(11d) Subspace Based Model Identification for Batch Quality Analysis Using Missing Data Algorithms | AIChE

(11d) Subspace Based Model Identification for Batch Quality Analysis Using Missing Data Algorithms

Authors 

Patel, N. - Presenter, McMaster University
Mhaskar, P., McMaster University
Sivanathan, K., McMaster University
Developing a good process model capable of handling batch process data is the key to good quality control. Batch processes tend towards the low volume production of high value products as this allows for poor quality batches to be discarded. Each discarded batch represents a significant loss in revenue motivating the need for advanced batch control approaches and fundamentally the development of accurate quality models. Recent advances in computing technology have led to increased amounts of historical data being available making data-driven modeling a viable choice for model identification.

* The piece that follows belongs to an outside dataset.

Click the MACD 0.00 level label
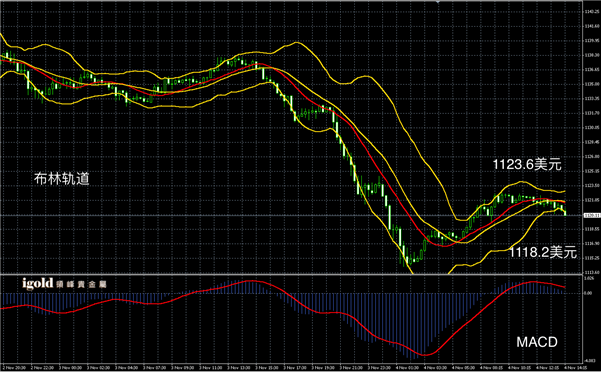This screenshot has height=372, width=601. click(x=588, y=293)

An important consideration when identifying data-driven models is the choice of input and output variables. While the distinction is typically based on variables that are controlled in comparison to those that are measured, the batch process also introduces a separate type of output variable; quality variables. Quality variables are still considered to be outputs from the process however they are not measured continuously nor are they always measured online. Quality measurements are often calculated based on the regular measured outputs or are determined by separate analyses of the batch. This difference is an important consideration for data driven modeling techniques as one assumption that is prevalent in process modeling scenarios is that the inputs and outputs are sampled at a single and uniform sampling rate. In practice, industrial processes often have different sampling rates for input and output variables. Additionally, processes record quality measurements at an even slower rate compared to traditional inputs and outputs. This leads to scenarios where inputs and outputs have some missing values due to differences in sampling rates whereas quality measurements are available at extremely low frequencies. This presents a challenge to traditional data driven modeling approaches that require complete data sets to identify a model.

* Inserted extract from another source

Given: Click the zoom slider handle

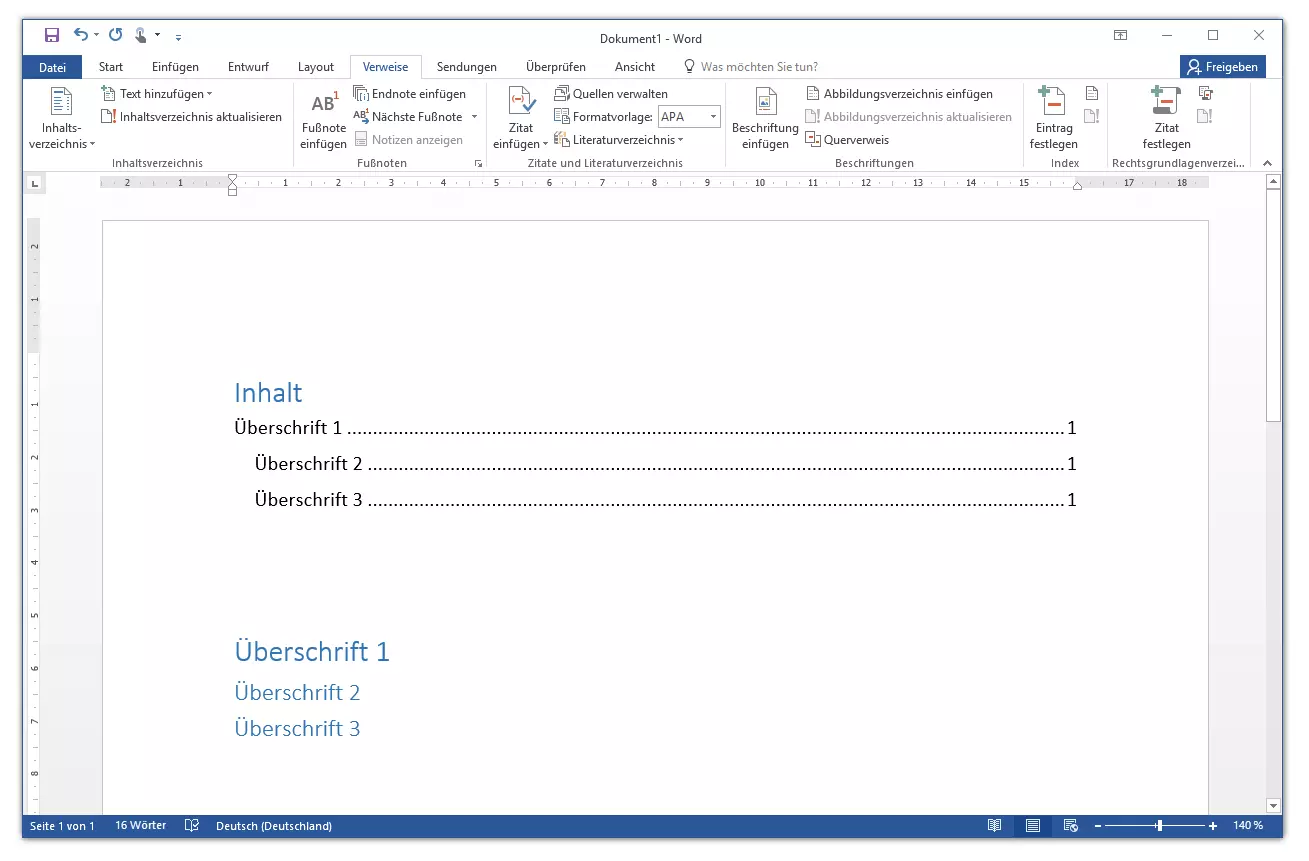Looking at the screenshot, I should [x=1159, y=826].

This presentation addresses the problem of quality modeling in batch process data using a missing data subspace algorithm that adapts nonlinear iterative partial least squares (NIPALS) algorithms from both partial least squares (PLS) and principal component analysis (PCA) is utilized to build a data driven model. The use of NIPALS algorithms allow for the correlation structure of the input-output data to minimize the impact of the large amounts of missing quality measurements. These techniques are applied to a polymethyl methacrylate (PMMA) process example to show the efficacy of the missing data approach at identifying batch quality models.